Ainsi, l’expérience culinaire doit être unique (le lieu, le moment, l’ambiance, le goût…), subjectif (le client se sent privilégié, un être particulier, à part…), mémorable (instagrammable) et authentique (sincère et sans arrière-pensées commerciales).
Plus concrètement, les consommateurs sont à la recherche d’un nouveau bien-être alimentaire. Vecteur de plaisir et de santé, l’alimentation porte aussi les marqueurs d’une responsabilité sociétale, qui invite à privilégier une consommation éthique, locale et durable.
Les dimensions locales et durables associées à la quête d’authenticité renforce la recherche de concepts culinaires ancrés dans leurs territoires et dans leur histoire.
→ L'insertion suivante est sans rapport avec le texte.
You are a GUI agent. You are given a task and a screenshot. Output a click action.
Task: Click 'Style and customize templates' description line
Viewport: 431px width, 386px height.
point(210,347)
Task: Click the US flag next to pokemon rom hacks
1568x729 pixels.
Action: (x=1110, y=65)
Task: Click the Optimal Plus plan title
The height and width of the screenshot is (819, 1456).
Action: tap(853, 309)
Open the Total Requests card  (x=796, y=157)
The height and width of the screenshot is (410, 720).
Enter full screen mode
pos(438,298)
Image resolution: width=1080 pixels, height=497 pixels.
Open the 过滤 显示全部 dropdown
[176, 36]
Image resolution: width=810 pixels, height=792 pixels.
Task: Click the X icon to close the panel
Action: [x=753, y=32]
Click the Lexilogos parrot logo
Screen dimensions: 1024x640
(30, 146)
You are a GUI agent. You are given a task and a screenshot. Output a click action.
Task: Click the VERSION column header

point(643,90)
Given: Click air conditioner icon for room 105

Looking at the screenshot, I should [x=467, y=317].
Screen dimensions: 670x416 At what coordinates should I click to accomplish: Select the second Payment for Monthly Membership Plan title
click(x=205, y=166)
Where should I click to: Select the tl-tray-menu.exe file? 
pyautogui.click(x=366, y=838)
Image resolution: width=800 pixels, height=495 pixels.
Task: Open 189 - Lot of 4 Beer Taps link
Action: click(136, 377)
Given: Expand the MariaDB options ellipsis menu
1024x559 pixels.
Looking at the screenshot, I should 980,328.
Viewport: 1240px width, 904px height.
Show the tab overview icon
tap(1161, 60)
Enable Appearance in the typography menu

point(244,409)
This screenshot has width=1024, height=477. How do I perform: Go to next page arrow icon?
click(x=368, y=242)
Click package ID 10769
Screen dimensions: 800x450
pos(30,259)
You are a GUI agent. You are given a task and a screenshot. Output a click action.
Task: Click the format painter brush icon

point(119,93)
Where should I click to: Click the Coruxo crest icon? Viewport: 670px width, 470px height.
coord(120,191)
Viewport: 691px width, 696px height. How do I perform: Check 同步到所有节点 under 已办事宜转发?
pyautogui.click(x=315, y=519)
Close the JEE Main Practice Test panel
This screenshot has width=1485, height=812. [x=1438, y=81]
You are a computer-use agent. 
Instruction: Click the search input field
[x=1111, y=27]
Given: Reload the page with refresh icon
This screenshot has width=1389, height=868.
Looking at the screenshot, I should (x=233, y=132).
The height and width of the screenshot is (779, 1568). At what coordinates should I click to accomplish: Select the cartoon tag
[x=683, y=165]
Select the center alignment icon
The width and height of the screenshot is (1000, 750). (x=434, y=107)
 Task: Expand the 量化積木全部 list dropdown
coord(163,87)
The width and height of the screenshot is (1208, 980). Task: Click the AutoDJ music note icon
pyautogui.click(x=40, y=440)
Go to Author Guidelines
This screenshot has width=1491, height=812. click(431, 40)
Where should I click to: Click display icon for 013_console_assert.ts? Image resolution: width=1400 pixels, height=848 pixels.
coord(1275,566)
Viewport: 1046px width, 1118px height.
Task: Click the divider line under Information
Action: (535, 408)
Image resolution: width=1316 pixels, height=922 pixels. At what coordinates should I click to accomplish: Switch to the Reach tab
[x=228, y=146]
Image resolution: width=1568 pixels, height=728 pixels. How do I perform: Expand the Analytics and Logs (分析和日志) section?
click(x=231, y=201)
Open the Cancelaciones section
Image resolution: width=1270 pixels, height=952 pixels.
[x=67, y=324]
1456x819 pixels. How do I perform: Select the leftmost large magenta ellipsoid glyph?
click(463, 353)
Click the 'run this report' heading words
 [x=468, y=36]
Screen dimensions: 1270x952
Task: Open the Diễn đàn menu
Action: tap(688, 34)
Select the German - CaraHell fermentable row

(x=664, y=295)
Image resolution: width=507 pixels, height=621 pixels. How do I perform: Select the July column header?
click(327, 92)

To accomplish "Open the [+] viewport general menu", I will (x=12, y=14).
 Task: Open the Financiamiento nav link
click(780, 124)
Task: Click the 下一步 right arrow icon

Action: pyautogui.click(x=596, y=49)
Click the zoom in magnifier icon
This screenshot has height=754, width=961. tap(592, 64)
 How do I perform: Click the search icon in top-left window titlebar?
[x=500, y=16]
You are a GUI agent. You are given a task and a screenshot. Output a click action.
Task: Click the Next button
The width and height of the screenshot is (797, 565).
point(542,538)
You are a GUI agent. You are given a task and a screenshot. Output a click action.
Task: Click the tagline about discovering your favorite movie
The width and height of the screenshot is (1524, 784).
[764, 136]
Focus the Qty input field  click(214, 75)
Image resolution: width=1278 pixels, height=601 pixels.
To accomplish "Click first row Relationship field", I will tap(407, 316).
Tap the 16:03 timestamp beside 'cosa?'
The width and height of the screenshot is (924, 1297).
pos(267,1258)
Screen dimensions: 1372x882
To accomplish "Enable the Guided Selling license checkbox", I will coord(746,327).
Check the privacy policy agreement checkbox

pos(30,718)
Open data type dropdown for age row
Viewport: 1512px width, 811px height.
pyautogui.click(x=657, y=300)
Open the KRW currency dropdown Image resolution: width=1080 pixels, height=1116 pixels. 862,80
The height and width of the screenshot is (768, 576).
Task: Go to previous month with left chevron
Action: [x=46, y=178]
Les restaurants deviennent alors des portes d’entrée vers une destination et apportent les clés de compréhension d’une culture car, comme le disait le géographe Jean Brunhes, « Manger c’est incorporer un territoire ».
INSCRIRE UN CONCEPT DE RESTAURATION DANS SON ENVIRONNEMENT
« Une cuisine, c’est l’âme concrète d’une société C’est la carte d’identité d’un pays C’est le drapeau et l’emblème de tout un peuple » – Tahar Ben Jelloun
La mondialisation (uniformisation des goûts et uniformité des concepts de restauration à travers le monde) a induit une disparition (ou un oubli temporaire) de certaines singularités culinaires territoriales.
Aujourd’hui, consommer local et se fournir au plus près de son lieu de production, c’est d’abord respecter son histoire, protéger ses traditions et maîtriser ses évolutions et c’est aussi favoriser la relocalisation de la production alimentaire et la création d’emplois non-délocalisables.
Marketing culinaire et marketing territorial convergent alors pour développer des identités locales fortes, tant pour les habitants que pour les touristes.
En effet, une identité culinaire basée sur des valeurs et des liens humains est, certainement, un moyen d’attirer les touristes et de les ravir, mais aussi un élément stratégique pour les territoires souhaitant attirer de nouveaux habitants, impliqués dans l’action locale.
Comme aujourd’hui, la gastronomie est centrale, tant dans la vie de la cité que dans les attentes des visiteurs, la définition d’une identité culinaire locale, même parfois artificielle, s’impose. Ainsi, partout dans le monde, de nombreuses « destinations » soutiennent la création d’espaces festifs (tiers-lieux, food-courts, halles gourmandes, jetées de bord de mer…), en grande partie dédiés aux arts culinaires. Avec la volonté de redynamiser des quartiers injustement délaissés ou fraîchement rénovés, les acteurs politiques et économiques locaux favorisent l’installation d’activités commerciales de proximité.
Pour les entrepreneurs et créateurs de concepts, valoriser le terroir (ou le « meroir » en bord de mer), comme créer du lien avec la communauté ou faire rayonner son territoire est une stratégie d’avenir, porteuse de sens, qui permettra d’appliquer un mix design-expérientiel innovant, dont les perspectives créatives sont et resteront infinies.
Ces stratégies de marketing culinaire s’appliquent alors à d’autres industries que celles de la restauration (les médias, l’édition, la production de contenu en ligne, l’événementiel, les services, l’artisanat, etc.) et permettent aux restaurateurs d’élargir leur horizon en devenant une marque food et culturelle aux multiples possibilités.